Mr. Trump said during the campaign that climate change is a hoax. But no amount of denial can shield those of us who live and work here, or visitors, from the visible impact of rising seas. Flooded streets are not a hoax. Just ask the folks in Miami Beach, who have to navigate underwater neighborhoods with increasing frequency.
But don’t feel too smug if your home or business (or golf course) is located safely on the mainland. The rising water is coming your way — to Doral and to every other part of Florida close to the ocean. Even in a post-truth world, as some have called the new era of make-believe “information,” only the most obtuse would deny that the long-feared effects of climate change have arrived in our peninsular paradise.

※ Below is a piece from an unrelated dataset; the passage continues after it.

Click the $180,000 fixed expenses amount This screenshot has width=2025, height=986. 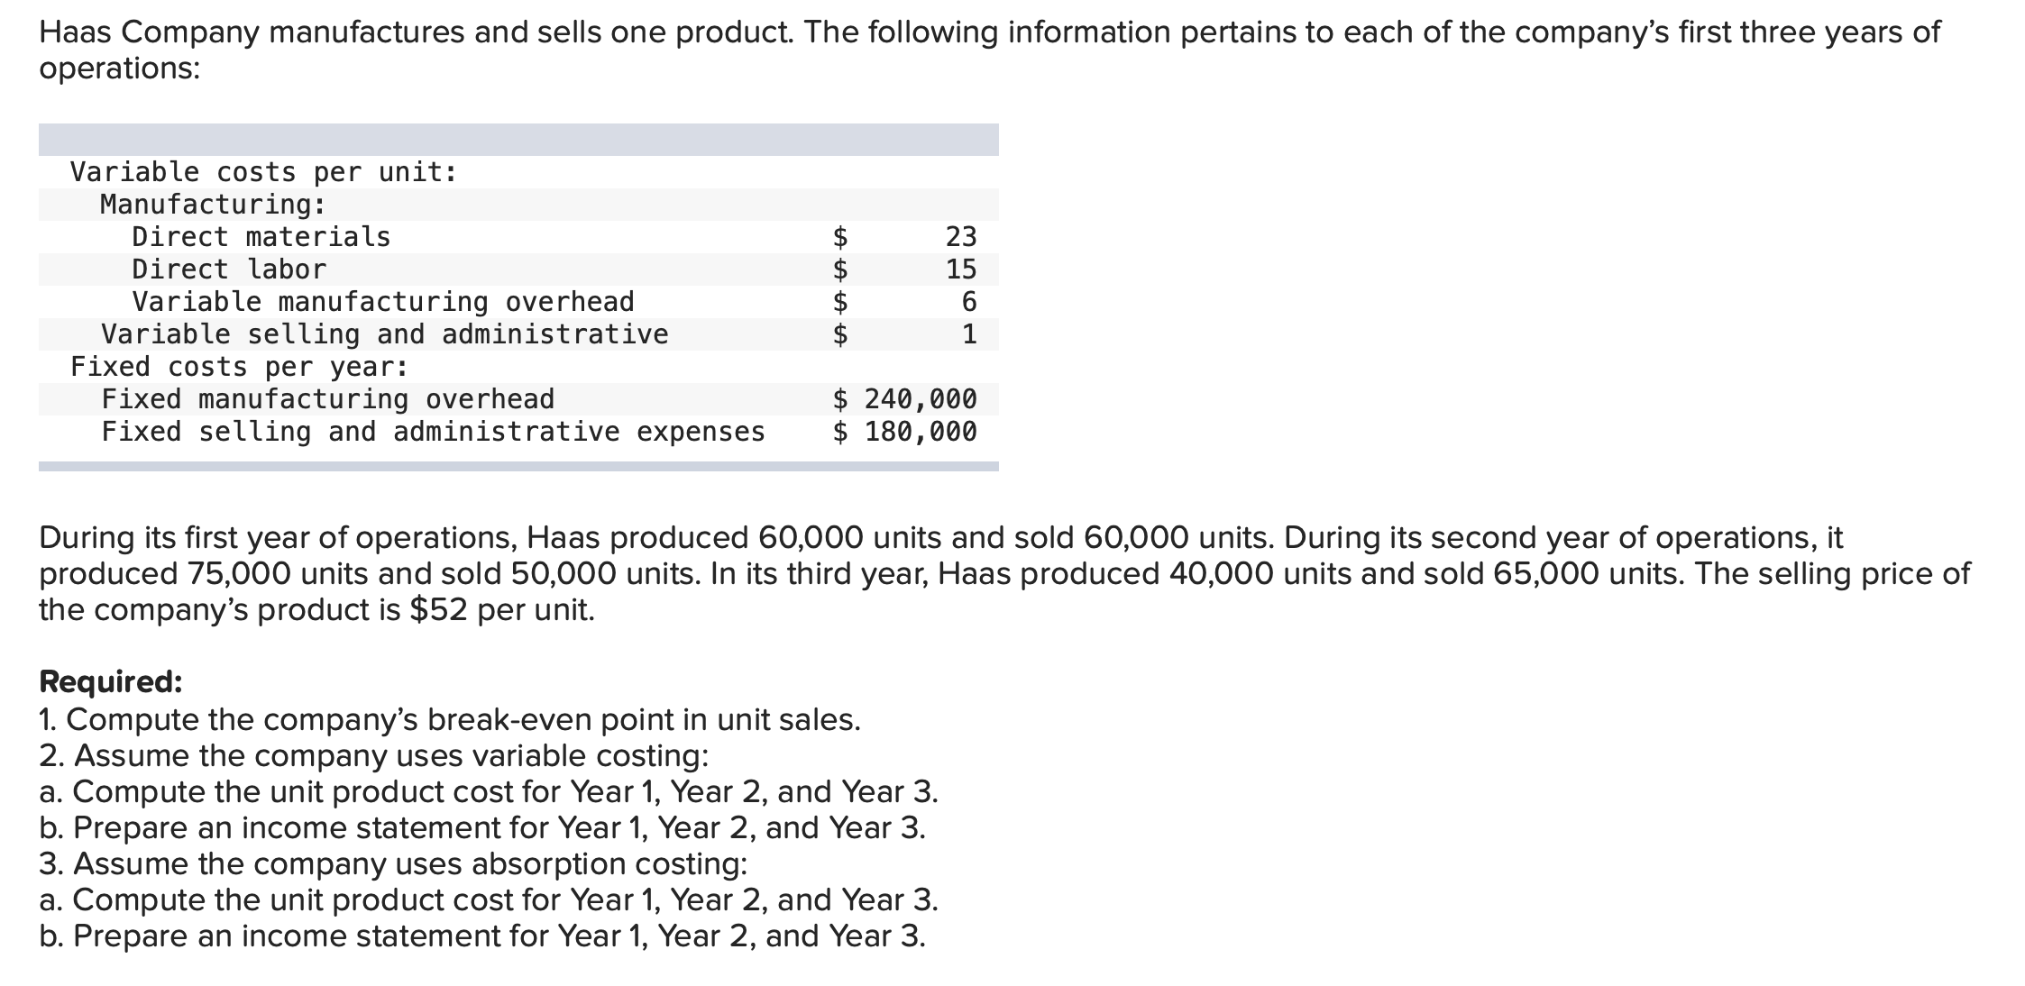click(x=904, y=432)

This is our today, our everyday reality, our future. The question is whether we fight it — and how — or whether we ignore it. For most of us, denial is not an option. Local governments are on board. How could they not be? At the state level, Gov. Rick Scott seems like a lost cause. He won’t even let state agencies employ the phrase “climate change.”

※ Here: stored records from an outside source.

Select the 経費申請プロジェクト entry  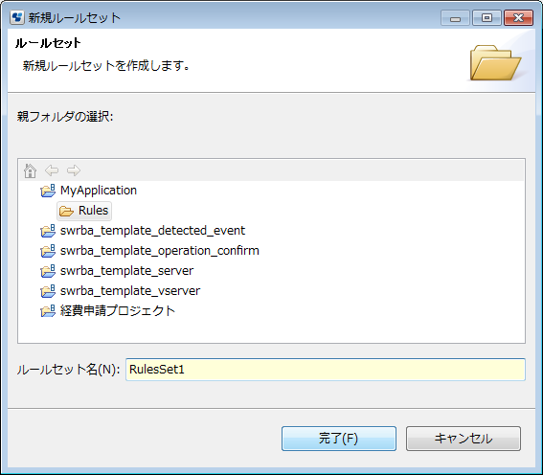(x=118, y=311)
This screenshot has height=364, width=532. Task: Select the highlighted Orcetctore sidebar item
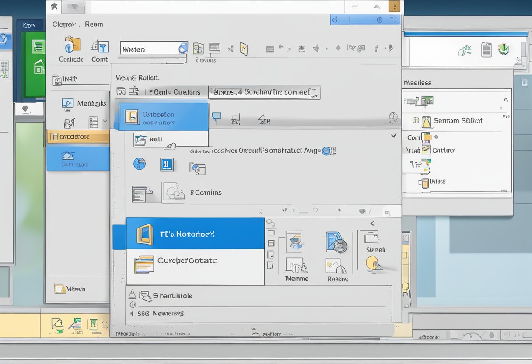tap(78, 137)
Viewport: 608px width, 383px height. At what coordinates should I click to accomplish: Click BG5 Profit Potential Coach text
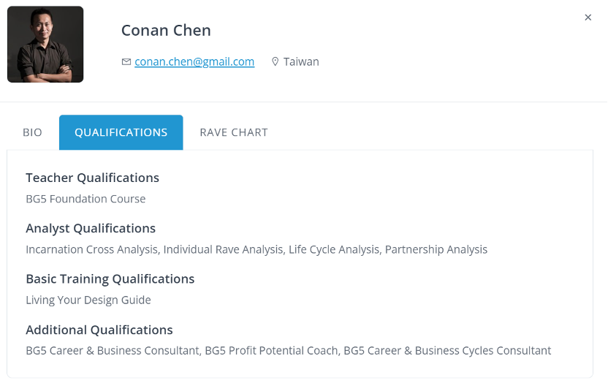271,350
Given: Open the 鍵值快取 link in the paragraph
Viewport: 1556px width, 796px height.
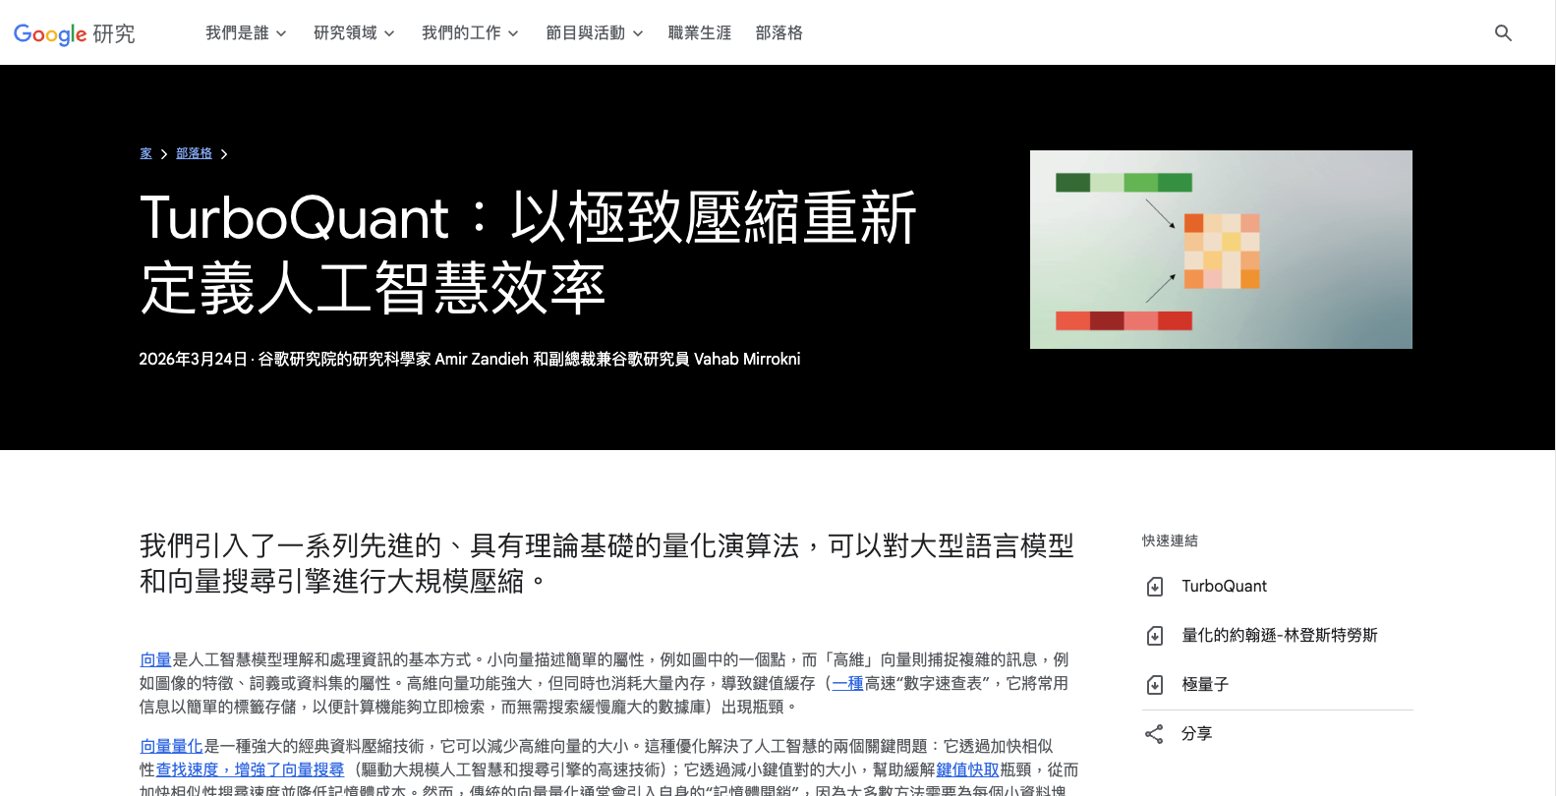Looking at the screenshot, I should [967, 769].
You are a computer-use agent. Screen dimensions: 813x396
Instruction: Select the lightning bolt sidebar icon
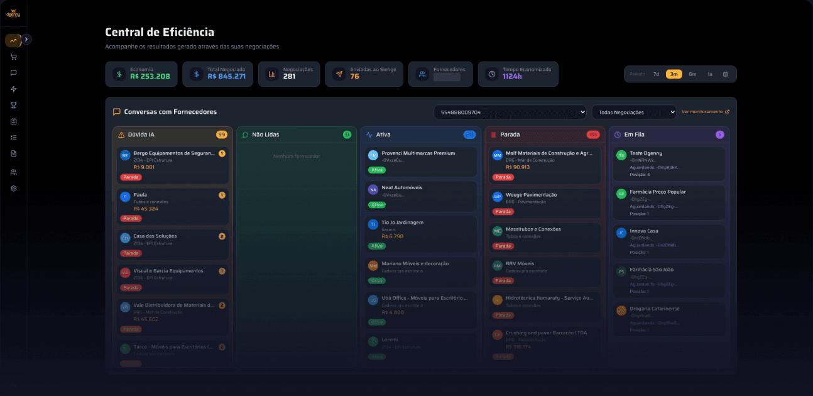point(13,89)
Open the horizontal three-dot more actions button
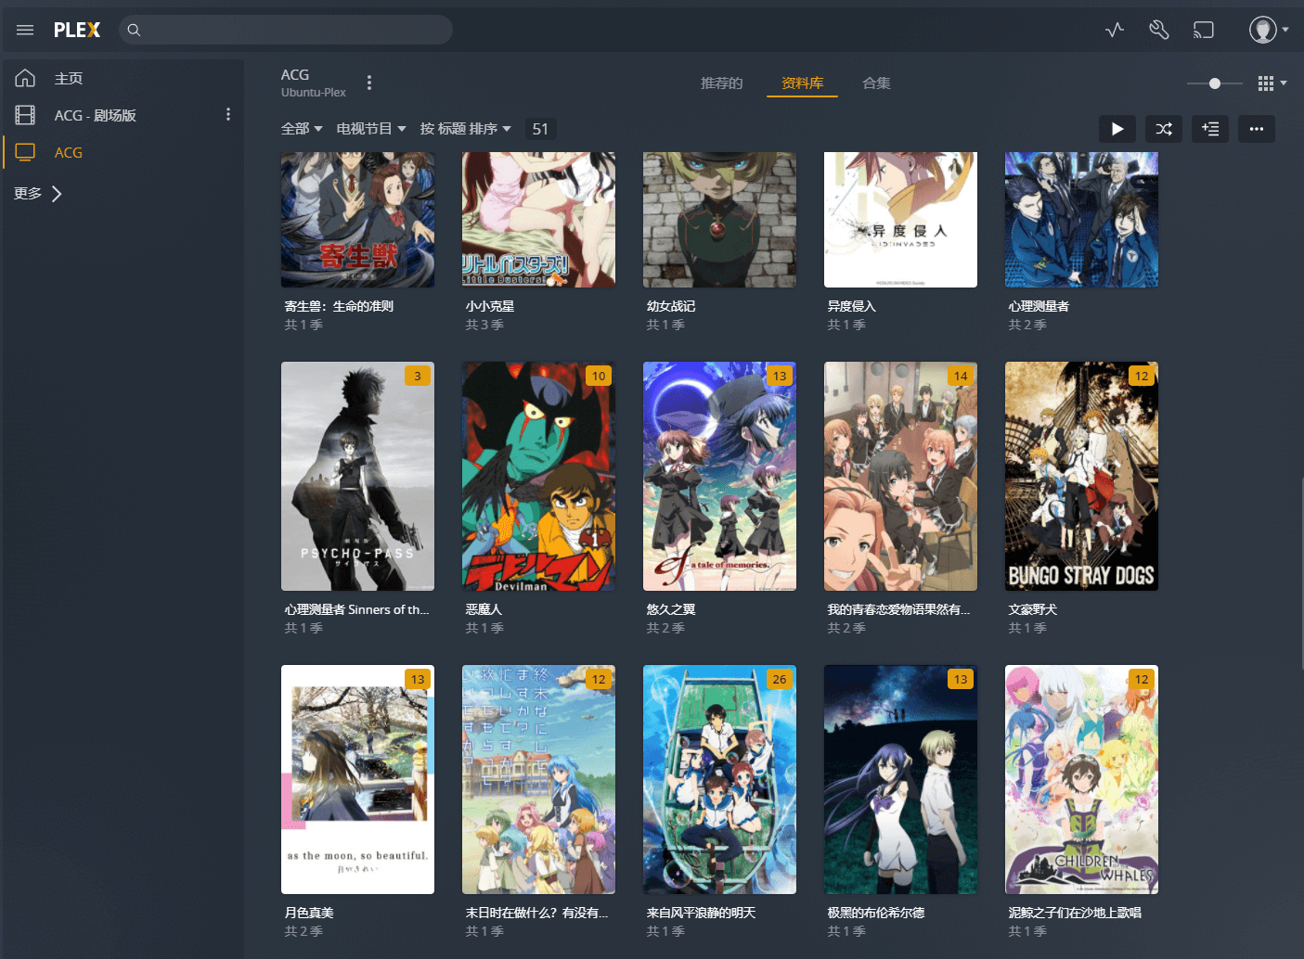 point(1257,129)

But the federal government is the most important force in shaping environmental policy and climate change strategy. That’s where broad national standards are created, where national policy is set and where policies can have the most widespread and lasting impact. It’s where the nation sets an example for the rest of the planet. And, yes, it’s where the money is.
As a candidate, Mr. Trump could afford a wink-and-nod approach to climate change. As president, he has to become a pragmatic realist. In the real world, actual facts matter. Like the fact that October 2016 was the second warmest October on record, according to data released Tuesday by NASA’s Goddard Institute for Space Studies, falling just behind October 2015 by 0.18 degrees Celsius. Like the fact that 2016 is likely to be the third consecutive record-warm year in a row for the globe, topping 2015 and 2014, which currently occupy the No. 1 and 2 spots, respectively.
And while that data was being released, world leaders meeting in Morocco doubled down on plans to implement the groundbreaking Paris Agreement that at long last committed the United States, China and other countries around the world to an action plan to fight climate change.
If Mr. Trump withdraws from it, as he has promised during his campaign, it won’t kill the agreement, but it will make the United States an outlier among the world’s leading countries. Even presidents can’t turn back the rising tide. But, acting in concert with the rest of the world, they can halt its ascent and find a long-term strategy to avoid its worst effects before it’s too late.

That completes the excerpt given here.